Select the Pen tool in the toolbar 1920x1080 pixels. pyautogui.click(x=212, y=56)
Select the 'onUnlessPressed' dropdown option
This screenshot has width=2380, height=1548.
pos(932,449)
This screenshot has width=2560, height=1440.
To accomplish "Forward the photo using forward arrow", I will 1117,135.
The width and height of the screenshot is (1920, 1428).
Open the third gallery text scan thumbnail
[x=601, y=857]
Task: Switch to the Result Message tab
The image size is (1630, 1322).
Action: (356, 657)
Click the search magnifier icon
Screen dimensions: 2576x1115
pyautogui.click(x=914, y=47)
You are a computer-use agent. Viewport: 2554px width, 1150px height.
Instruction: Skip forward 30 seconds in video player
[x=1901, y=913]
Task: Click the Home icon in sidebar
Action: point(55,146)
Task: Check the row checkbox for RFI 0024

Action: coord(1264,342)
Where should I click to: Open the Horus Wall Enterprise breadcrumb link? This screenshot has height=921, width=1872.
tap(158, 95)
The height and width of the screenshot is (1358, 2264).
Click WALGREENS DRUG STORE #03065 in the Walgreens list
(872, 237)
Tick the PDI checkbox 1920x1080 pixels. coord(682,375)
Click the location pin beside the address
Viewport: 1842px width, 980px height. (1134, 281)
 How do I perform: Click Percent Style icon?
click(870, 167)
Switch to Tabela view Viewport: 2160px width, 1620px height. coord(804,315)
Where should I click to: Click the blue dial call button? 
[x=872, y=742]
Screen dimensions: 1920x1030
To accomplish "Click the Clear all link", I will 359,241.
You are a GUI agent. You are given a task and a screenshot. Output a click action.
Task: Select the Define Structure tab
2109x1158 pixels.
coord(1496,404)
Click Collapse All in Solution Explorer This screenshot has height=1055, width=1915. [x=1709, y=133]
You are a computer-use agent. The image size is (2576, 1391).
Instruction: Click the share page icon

## YOUR GOAL
Write down every line of the data above that includes the string "agent".

## ANSWER TO THIS PROBLEM
You are a computer-use agent. Viewport: 2554px width, 1150px height.
You are a GUI agent. You are given a task and a screenshot. Output a click action.
You are a computer-use agent. The image size is (2576, 1391).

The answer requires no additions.